■ **What to do**:
When a line of the entries contains the word "pixels", report that line.

■ **Information shown**:

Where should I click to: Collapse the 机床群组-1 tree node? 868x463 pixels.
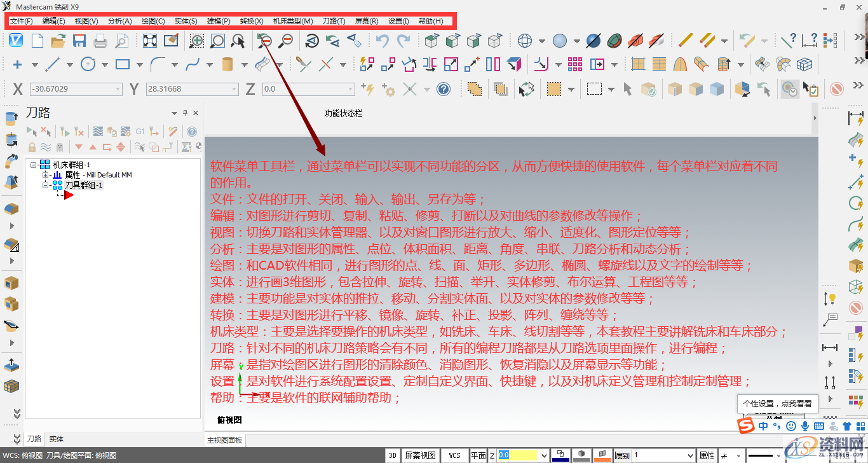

...

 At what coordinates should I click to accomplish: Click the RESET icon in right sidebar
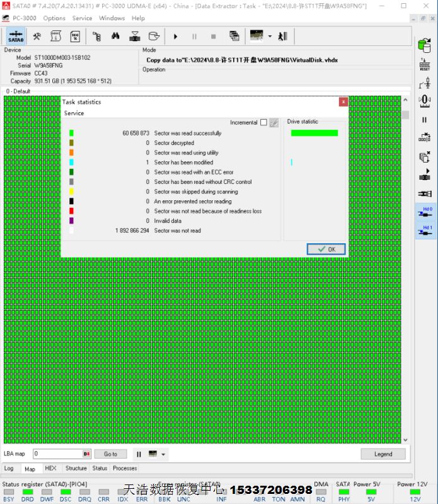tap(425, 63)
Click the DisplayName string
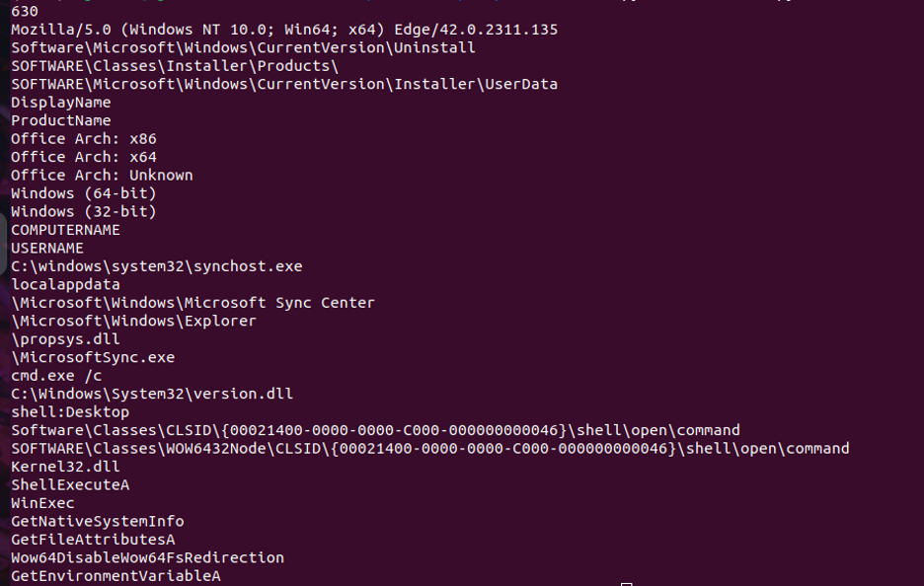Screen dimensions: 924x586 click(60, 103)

---

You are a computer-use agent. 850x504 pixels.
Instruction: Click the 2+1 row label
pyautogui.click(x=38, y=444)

■ **Answer for this exercise**:
Where should I click to: Collapse the 机床群组-1 tree node? 868x463 pixels.
You are a computer-use agent. 850x504 pixels.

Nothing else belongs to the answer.